Brief: When a line of the entries contains "screenshot", please list that line.

Source material:

▼

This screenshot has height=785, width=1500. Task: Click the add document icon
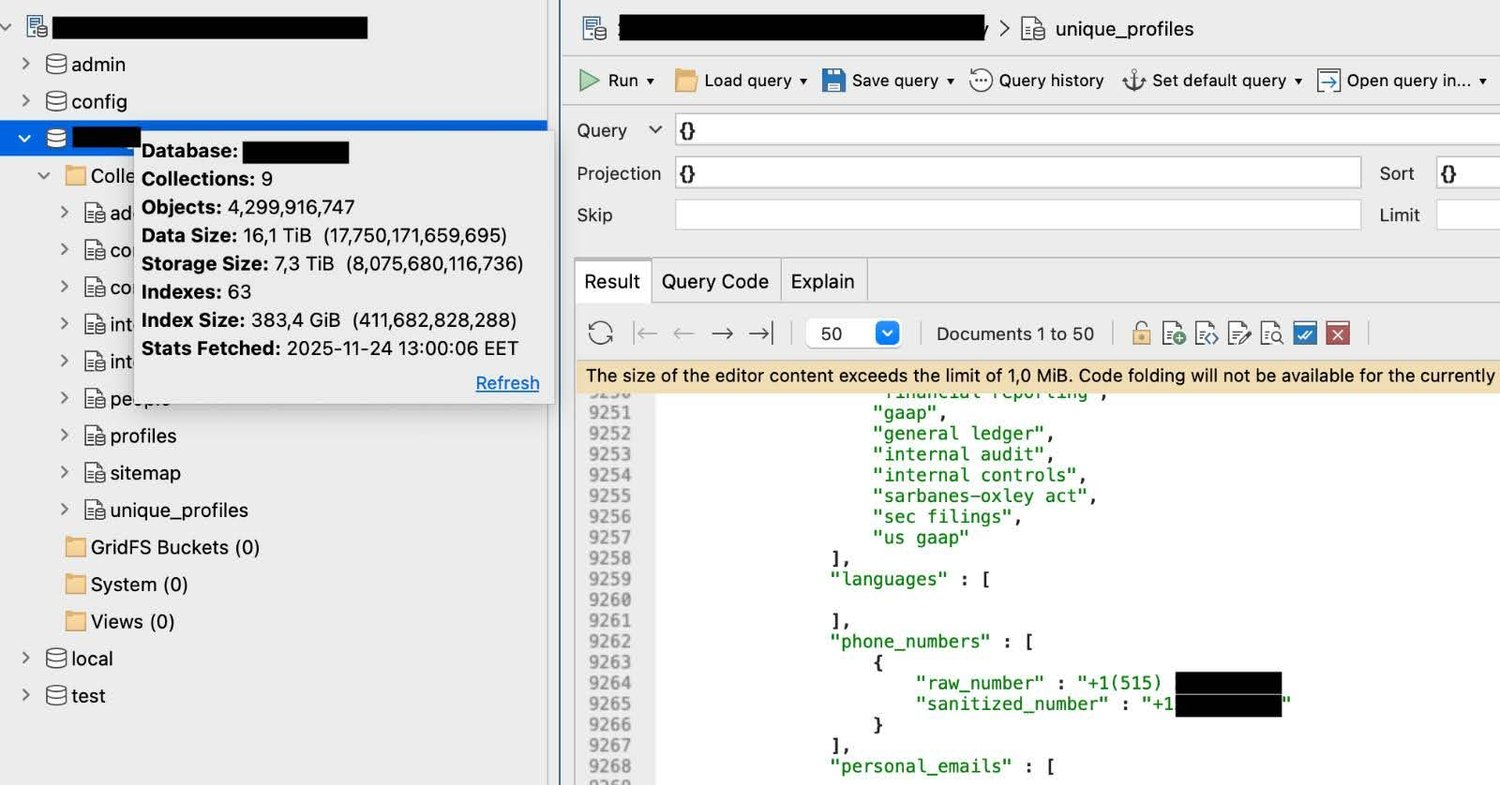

▲
▼

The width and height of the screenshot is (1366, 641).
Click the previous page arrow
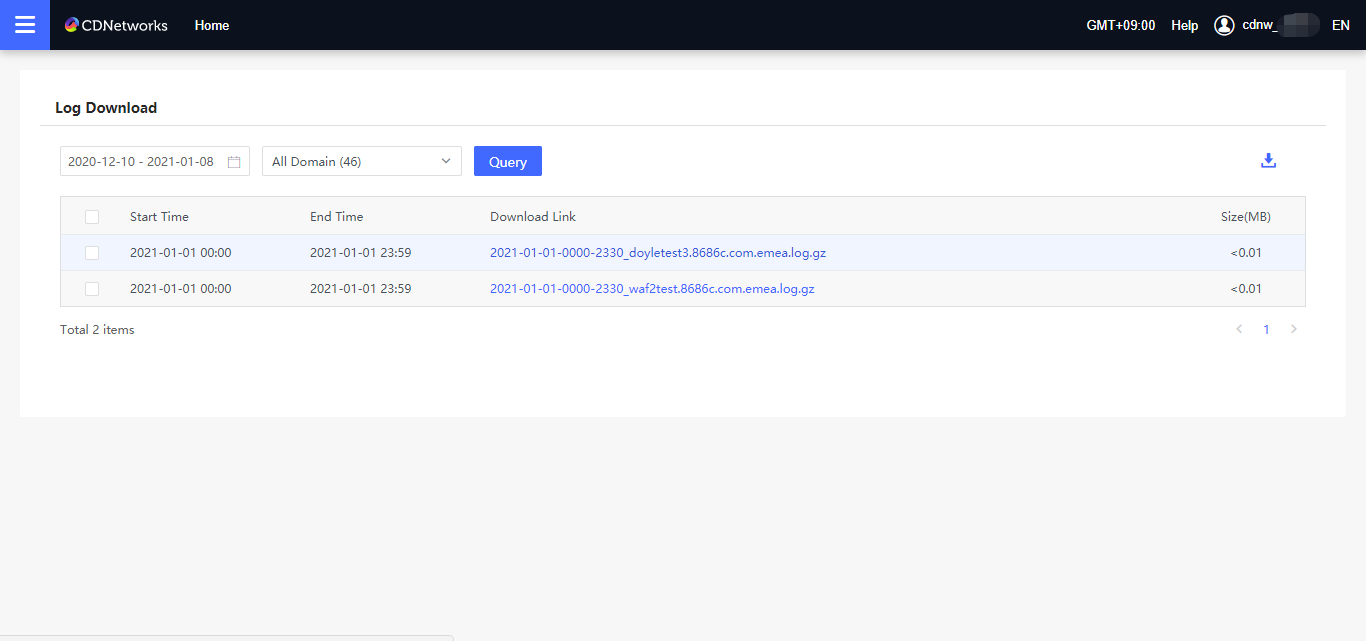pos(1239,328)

▲
▼

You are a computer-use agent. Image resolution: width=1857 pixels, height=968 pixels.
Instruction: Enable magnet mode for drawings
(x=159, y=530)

▲

Answer for the task:
This screenshot has height=785, width=1500. Task: Click the add document icon
The width and height of the screenshot is (1366, 641).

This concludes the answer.